This article is the second part of the series Generics in Java.

Here are links to all parts:

Now that you know some basic syntax for Generics, as well as the motivation behind it, we can continue our journey to further expand our knowledge of Generics.

In this part, we are going to introduce the concept of type erasure, invariance, and restrictions of generics.

Raw Generic Types

We already mentioned that Generics is a purely compile-time feature of the Java programming language, meaning the Generic types do not exist in the runtime.

To keep Java backward compatible with the old versions, Generics allow you the usage of so-called Raw types.

Imagine that you were going to use a library that is written in Java 8, but your code is written in Java 4. We know that Generics appeared in Java 5, so you cannot use Generic types directly.

In this case, you can use Generic types without type arguments and still be able to include that library.

Raw type is a Generic type without type arguments.

Let’s show this with an example.

We know that the Collections framework has Generic types. One such example is the List interface, which takes E as a type parameter.

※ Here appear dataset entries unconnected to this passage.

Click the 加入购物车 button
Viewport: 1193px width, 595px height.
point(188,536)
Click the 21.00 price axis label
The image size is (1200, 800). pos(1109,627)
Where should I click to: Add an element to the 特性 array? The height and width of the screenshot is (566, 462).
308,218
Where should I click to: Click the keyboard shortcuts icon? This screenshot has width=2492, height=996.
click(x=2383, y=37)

You already know by now how to create List of Integer element type:

  
List<Integer> list = new ArrayList<>();

But you are not required to provide a type argument, you can just leave it empty like this:

  
List list = new ArrayList();

What happens here is that the Object type will be used as a type argument.

If you have multiple type parameters for your Generic class, you cannot omit just one type argument. You must either provide all type arguments, or omit them all (use Raw Generic type).

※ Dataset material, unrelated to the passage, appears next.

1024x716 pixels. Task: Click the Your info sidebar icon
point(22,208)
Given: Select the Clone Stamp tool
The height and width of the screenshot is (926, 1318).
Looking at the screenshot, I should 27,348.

This brings us back to our first solution in making some class generic - by using the Object type in a class. Compile time type safety is lost by using Raw Generics. Needless to say, this approach should be avoided.

Using raw types is dangerous!

Exceptions to not using Raw types

We already said that Raw types should be avoided, but sometimes there are cases in which you don’t have a choice but to use them:

class literals (there is no List<String>.class per se, because generic types do not exist in runtime, so we must use List.class instead)
instanceof operator (same reason as for class literals)

Type Erasure

Finally, we are going to look at how generics really work under the hood. What does it mean that generics are only compile-time features and they do not exist in runtime?

During compilation, the Java compiler validates types in our code to make sure we don’t use Generic types in the wrong way. This is the point where we would get a compilation error if we misuse types.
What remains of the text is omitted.